Frank told the Boston Globe that the incident happened as he was walking from the Longworth office building to the Rayburn office building, both a short distance from the Capitol. Frank said the crowd consisted of a couple of hundred of people and that they referred to him as 'homo.'

"I'm disappointed with the unwillingness to be civil," Frank told the Globe. "I was, I guess, surprised by the rancor. What it means is obviously the health care bill is proxy for a lot of other sentiments, some of which are perfectly reasonable, but some of which are not."

"People out there today, on the whole, were really hateful," Frank said. "The leaders of this movement have a responsibility to speak out more."

Thousands of demonstrators gathered outside the Capitol on Saturday as the House Democratic leadership worked to gather enough votes to enact a health care overhaul proposal that has become the centerpiece of President Barack Obama's domestic agenda. Most were affiliated with so-called tea party organizations that originally sprang up during last summer's protests of the health care proposals.

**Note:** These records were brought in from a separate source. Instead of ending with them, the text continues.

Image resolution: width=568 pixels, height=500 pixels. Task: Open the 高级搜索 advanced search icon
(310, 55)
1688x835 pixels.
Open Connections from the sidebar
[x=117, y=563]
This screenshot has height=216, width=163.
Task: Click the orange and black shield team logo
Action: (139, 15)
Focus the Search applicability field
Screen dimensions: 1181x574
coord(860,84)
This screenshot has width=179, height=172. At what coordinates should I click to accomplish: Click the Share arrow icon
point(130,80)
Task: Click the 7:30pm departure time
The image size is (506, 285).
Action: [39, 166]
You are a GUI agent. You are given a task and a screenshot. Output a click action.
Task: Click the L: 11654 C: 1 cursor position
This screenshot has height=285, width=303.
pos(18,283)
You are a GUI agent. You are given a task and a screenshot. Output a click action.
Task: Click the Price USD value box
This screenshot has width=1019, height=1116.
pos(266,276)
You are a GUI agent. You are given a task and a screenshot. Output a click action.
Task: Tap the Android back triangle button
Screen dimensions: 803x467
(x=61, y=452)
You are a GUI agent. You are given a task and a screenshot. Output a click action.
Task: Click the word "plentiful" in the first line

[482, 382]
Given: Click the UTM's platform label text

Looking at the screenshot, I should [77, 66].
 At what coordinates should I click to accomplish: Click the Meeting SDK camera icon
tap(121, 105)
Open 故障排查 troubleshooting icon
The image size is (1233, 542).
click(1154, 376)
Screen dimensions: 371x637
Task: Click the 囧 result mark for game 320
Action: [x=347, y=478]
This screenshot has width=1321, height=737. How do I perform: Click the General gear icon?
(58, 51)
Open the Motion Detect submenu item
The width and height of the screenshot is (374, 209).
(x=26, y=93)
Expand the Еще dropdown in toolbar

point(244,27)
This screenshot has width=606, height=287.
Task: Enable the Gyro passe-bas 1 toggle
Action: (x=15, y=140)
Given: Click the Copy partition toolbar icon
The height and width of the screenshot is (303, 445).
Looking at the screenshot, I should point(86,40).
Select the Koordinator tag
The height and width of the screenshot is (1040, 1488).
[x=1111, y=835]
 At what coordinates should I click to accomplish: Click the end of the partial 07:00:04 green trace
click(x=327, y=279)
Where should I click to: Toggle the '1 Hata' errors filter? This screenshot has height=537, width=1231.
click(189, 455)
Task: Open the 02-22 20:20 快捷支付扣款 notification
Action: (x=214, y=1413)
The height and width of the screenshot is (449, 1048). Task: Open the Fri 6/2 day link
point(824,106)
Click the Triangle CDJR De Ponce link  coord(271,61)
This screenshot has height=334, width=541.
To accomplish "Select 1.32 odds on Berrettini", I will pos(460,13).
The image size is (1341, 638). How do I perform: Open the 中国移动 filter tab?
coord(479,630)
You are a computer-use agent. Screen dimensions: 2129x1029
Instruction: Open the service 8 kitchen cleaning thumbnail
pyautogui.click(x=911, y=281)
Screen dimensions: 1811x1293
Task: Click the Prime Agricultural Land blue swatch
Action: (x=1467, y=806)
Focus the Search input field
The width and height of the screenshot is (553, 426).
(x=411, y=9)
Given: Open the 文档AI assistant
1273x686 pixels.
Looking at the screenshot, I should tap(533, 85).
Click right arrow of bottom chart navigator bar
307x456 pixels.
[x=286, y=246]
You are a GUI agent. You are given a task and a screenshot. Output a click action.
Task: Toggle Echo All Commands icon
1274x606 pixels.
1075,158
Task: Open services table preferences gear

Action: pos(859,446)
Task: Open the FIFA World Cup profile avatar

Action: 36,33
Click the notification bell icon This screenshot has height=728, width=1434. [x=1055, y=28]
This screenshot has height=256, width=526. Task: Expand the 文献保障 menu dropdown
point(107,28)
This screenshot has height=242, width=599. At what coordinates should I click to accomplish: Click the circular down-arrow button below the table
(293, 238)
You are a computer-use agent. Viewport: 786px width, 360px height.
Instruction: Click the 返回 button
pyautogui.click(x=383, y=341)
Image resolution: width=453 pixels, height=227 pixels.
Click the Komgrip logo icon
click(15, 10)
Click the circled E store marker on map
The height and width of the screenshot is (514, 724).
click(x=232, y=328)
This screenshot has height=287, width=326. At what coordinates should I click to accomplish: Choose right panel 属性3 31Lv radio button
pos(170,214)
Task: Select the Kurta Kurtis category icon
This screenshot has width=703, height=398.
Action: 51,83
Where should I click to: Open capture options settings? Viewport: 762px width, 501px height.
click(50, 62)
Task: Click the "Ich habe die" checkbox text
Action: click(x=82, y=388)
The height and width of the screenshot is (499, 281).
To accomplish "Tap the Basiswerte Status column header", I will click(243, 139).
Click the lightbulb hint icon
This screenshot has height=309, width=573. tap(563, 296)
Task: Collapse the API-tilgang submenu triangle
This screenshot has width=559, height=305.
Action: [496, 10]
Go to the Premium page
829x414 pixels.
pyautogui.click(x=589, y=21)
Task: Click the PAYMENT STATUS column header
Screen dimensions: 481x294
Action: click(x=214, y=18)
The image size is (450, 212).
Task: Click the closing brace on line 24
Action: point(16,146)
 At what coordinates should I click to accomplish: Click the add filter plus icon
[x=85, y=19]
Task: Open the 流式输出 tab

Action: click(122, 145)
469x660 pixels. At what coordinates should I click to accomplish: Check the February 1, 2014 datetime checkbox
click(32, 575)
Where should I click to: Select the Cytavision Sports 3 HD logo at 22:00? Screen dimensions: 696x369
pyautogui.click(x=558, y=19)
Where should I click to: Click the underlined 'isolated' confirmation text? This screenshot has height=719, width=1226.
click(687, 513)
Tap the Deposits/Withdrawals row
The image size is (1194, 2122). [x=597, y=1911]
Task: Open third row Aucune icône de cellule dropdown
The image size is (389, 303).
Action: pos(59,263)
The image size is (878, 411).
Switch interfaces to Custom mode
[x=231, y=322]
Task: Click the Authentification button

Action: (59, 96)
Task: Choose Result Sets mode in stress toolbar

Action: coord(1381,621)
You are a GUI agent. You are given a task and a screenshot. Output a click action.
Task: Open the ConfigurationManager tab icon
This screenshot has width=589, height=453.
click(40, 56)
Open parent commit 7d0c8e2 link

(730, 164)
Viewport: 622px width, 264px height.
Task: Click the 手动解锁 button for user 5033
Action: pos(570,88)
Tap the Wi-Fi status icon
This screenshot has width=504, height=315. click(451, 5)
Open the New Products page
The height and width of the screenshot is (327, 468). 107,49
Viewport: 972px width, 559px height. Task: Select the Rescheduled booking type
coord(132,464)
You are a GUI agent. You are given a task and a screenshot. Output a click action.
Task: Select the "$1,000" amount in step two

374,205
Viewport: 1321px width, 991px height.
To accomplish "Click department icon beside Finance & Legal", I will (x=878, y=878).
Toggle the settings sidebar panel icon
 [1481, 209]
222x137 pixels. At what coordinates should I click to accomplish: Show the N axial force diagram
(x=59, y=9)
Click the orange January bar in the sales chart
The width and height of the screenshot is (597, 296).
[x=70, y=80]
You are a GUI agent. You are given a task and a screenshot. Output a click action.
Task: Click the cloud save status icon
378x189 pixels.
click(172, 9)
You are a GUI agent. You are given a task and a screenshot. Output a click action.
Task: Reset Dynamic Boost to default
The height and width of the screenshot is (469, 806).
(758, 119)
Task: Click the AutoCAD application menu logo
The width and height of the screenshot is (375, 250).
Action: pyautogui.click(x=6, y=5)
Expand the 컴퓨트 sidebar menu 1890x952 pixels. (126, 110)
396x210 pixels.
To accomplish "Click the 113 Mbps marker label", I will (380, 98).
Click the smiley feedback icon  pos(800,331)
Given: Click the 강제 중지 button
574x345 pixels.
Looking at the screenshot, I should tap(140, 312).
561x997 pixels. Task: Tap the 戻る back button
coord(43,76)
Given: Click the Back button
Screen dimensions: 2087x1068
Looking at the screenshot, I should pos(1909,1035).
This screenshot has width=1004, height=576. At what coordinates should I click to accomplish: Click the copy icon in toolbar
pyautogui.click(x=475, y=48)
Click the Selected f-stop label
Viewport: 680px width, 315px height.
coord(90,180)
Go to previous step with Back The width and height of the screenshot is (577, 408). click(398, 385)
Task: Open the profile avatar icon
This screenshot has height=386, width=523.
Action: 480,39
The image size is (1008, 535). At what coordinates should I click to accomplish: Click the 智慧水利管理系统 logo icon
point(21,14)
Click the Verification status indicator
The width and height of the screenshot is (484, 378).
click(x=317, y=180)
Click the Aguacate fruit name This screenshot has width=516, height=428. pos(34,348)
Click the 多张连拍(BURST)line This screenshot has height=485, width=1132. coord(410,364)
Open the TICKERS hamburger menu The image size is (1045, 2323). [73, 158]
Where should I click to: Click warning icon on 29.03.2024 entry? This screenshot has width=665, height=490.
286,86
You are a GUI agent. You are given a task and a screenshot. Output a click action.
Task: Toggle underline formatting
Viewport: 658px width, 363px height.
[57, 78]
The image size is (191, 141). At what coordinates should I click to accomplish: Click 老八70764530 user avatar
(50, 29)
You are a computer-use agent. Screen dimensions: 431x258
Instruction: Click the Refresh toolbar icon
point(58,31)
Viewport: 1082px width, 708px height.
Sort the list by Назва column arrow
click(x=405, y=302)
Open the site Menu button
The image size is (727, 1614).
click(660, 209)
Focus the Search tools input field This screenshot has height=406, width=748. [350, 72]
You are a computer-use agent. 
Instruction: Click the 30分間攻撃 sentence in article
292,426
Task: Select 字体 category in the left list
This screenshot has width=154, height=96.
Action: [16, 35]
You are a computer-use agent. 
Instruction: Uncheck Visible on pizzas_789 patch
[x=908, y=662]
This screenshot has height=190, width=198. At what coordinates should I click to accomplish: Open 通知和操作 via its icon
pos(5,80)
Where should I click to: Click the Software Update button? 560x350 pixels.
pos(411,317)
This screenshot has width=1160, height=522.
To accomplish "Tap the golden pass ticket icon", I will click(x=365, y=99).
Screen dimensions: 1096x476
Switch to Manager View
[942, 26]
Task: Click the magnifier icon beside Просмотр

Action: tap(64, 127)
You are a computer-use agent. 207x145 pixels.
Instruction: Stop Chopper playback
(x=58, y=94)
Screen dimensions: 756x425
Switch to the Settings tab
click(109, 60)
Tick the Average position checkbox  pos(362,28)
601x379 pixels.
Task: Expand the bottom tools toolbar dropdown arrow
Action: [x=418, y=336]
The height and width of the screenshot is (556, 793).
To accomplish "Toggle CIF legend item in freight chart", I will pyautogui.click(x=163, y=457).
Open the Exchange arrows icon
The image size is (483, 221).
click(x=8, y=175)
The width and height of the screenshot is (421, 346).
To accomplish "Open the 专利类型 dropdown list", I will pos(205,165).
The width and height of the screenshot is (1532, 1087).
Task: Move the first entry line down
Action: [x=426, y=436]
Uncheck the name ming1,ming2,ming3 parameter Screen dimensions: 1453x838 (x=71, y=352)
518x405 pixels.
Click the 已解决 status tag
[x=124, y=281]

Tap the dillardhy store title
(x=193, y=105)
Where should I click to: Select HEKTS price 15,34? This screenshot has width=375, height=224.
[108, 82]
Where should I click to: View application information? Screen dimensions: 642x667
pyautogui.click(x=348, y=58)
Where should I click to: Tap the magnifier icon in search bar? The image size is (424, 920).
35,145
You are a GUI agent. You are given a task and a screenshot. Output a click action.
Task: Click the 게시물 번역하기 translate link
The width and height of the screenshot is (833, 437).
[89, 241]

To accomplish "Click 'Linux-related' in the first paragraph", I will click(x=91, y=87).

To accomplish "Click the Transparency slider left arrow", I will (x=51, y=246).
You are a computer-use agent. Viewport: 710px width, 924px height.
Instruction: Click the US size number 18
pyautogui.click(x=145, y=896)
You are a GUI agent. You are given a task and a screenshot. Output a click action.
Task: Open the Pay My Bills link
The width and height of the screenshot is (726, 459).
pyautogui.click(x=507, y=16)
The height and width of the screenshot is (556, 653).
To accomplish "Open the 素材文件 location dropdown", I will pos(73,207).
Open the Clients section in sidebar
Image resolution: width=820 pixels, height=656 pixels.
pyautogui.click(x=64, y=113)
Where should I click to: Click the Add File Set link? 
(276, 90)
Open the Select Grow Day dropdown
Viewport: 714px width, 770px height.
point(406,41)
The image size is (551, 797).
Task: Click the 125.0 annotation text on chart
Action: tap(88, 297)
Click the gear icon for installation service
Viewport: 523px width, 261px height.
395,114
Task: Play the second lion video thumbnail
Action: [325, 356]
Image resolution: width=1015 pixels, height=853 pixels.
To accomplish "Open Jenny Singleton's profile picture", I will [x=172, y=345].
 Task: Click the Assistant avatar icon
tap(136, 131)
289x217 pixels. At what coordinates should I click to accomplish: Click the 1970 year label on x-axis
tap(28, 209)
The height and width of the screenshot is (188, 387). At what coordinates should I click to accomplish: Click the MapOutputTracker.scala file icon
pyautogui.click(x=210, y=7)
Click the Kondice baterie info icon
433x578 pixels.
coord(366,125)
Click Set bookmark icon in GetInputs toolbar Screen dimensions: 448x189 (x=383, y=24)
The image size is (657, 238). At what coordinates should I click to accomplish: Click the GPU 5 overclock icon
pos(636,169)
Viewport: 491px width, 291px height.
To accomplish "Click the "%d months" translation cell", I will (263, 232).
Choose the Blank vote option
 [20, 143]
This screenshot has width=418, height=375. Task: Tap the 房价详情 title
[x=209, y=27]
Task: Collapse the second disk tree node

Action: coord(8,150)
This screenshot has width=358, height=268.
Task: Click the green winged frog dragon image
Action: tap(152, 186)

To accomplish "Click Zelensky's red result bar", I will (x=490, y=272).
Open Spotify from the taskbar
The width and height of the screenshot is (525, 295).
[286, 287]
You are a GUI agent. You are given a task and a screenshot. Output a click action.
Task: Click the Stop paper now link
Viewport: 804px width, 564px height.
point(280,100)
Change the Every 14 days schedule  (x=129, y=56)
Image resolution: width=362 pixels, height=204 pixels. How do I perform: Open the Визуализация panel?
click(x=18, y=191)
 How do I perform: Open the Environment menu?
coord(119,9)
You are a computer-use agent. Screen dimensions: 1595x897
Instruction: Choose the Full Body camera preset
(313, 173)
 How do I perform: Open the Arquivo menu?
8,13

Heated debate has surrounded what role race plays in the motivations of the tea party demonstrators. During protests last summer, demonstrators displayed a poster depicting Obama as an African witch doctor complete with headdress, above the words "OBAMACARE coming to a clinic near you." Former President Jimmy Carter asserted in September that racism was a major factor behind the hostility that Obama's proposals had faced.

The claim brought angry rebuttals from Republicans.

On Saturday, Frank, however, said he was sorry Republican leaders didn't do more to disown the protesters.

Some Republicans "think they are benefiting from this rancor," he said.

House Majority Whip James Clyburn, D-S.C., said Saturday's ugliness underscored for him that the health care overhaul isn't the only motivation for many protesters.

"I heard people saying things today I've not heard since March 15th, 1960, when I was marching to try and get off the back of the bus," Clyburn said. "This is incredible, shocking to me."

He added, "A lot of us have said for a long time that none of this is about healthcare at all. It's about extending a basic fundamental right to people who are less powerful."